=== AVAILABLE DATA ===
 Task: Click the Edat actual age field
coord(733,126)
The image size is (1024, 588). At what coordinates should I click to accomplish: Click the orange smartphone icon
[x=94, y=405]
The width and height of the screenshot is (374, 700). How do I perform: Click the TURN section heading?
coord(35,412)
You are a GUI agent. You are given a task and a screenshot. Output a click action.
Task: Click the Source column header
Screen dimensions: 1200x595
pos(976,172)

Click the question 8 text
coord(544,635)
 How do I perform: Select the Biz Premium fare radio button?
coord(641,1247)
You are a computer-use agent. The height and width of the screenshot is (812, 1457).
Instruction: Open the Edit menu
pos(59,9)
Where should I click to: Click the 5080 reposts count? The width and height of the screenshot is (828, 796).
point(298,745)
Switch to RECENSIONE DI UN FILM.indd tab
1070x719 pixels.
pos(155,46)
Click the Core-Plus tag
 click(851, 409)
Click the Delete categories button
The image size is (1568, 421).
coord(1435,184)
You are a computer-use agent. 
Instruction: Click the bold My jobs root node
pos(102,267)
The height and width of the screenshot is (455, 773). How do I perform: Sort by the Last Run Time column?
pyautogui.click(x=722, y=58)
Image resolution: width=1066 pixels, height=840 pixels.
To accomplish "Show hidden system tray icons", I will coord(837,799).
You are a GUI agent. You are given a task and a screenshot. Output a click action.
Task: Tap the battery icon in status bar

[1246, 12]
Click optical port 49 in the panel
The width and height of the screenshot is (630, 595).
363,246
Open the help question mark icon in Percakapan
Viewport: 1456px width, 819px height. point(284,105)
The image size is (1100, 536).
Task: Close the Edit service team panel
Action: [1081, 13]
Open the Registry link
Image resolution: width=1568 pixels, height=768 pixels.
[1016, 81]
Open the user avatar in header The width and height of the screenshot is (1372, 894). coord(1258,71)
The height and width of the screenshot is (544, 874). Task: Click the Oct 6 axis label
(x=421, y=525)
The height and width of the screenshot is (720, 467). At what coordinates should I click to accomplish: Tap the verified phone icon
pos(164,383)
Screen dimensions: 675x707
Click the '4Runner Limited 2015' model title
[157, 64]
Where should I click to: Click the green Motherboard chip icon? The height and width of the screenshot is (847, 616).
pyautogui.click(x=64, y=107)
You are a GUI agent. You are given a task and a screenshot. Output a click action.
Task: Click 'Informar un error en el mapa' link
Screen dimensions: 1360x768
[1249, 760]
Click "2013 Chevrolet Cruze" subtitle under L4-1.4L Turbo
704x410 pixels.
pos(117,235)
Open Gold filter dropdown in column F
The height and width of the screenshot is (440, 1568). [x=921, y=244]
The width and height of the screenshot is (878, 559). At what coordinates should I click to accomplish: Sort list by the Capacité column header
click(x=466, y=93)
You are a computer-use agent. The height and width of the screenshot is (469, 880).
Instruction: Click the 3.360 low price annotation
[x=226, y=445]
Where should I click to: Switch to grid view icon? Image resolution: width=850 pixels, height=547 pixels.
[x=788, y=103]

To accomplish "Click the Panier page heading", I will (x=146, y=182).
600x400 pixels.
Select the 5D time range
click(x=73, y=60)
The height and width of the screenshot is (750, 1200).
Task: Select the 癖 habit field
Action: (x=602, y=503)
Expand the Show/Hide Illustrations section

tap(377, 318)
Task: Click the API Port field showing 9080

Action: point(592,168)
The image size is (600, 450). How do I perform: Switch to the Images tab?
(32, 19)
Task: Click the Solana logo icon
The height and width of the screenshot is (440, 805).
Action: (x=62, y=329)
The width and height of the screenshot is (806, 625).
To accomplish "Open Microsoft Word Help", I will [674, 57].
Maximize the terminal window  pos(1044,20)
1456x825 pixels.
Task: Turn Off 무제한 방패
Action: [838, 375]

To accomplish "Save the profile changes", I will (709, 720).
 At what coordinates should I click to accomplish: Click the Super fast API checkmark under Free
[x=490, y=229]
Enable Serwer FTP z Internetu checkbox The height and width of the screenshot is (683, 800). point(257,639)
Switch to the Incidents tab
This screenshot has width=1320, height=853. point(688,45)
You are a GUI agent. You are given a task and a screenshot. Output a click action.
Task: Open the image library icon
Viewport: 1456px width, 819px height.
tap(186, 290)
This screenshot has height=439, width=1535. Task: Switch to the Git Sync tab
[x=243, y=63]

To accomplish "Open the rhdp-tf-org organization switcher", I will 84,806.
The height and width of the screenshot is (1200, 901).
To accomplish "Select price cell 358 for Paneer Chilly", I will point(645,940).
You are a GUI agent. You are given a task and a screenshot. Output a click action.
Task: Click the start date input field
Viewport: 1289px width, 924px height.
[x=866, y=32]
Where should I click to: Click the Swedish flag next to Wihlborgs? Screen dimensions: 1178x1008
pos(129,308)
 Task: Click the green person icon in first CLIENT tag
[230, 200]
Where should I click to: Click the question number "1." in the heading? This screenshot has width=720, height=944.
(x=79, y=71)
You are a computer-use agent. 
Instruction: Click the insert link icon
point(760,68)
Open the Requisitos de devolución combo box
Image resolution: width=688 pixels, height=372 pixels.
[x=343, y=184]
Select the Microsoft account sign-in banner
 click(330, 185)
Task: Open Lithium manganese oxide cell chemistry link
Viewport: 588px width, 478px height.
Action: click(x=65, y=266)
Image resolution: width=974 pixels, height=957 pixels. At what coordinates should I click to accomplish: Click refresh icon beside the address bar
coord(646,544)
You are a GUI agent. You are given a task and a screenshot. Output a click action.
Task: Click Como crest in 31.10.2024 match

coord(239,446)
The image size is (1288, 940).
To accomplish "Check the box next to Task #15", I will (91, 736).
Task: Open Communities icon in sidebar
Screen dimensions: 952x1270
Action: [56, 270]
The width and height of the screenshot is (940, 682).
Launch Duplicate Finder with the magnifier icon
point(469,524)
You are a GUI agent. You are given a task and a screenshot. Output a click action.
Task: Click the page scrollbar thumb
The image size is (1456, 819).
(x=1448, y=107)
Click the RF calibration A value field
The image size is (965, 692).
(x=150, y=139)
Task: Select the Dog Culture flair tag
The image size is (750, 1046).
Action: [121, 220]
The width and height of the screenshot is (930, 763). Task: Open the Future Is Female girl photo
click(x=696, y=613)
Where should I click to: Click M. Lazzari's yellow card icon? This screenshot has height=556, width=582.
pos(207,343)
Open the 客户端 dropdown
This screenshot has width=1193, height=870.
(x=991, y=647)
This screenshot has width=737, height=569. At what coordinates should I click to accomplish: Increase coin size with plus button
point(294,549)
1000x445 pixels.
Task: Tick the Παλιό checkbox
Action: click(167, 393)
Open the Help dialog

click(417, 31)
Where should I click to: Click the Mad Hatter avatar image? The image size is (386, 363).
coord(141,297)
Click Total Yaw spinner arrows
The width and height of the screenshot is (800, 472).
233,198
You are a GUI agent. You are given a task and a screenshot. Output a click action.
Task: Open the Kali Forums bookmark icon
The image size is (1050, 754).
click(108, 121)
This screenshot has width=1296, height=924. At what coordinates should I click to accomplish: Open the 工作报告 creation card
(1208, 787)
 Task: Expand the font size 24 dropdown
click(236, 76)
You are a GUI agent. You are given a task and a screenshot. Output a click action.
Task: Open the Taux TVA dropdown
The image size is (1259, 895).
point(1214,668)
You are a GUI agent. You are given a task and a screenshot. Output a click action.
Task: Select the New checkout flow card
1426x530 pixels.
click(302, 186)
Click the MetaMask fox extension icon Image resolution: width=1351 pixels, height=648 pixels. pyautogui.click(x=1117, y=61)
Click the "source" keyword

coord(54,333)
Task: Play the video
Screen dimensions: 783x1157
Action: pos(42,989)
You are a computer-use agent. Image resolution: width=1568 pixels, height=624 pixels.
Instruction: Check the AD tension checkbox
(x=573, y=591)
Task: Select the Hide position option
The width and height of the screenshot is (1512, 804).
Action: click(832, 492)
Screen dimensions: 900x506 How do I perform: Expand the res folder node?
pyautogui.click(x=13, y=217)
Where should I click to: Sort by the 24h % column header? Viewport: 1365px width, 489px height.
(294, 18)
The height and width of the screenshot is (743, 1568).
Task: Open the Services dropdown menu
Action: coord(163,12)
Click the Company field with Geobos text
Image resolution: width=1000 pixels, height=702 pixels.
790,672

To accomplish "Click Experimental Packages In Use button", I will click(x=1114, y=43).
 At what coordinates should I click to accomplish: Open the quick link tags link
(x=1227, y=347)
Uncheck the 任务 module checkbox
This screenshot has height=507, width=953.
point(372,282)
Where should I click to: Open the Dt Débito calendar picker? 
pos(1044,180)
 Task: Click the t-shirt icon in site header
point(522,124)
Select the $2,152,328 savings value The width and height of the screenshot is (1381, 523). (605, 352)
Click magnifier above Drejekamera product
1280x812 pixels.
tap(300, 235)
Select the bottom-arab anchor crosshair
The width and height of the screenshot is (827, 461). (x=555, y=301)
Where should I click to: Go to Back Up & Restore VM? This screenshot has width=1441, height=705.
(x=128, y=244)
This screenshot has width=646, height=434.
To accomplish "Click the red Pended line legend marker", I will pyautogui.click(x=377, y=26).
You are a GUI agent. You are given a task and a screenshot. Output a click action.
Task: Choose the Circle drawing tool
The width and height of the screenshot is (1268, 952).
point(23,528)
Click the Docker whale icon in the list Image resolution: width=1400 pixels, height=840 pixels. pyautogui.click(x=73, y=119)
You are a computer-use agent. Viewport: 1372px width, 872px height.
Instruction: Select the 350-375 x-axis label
===
Show each line from the material above where the string "value" can be found.

Click the RF calibration A value field
Select the $2,152,328 savings value The width and height of the screenshot is (1381, 523). (605, 352)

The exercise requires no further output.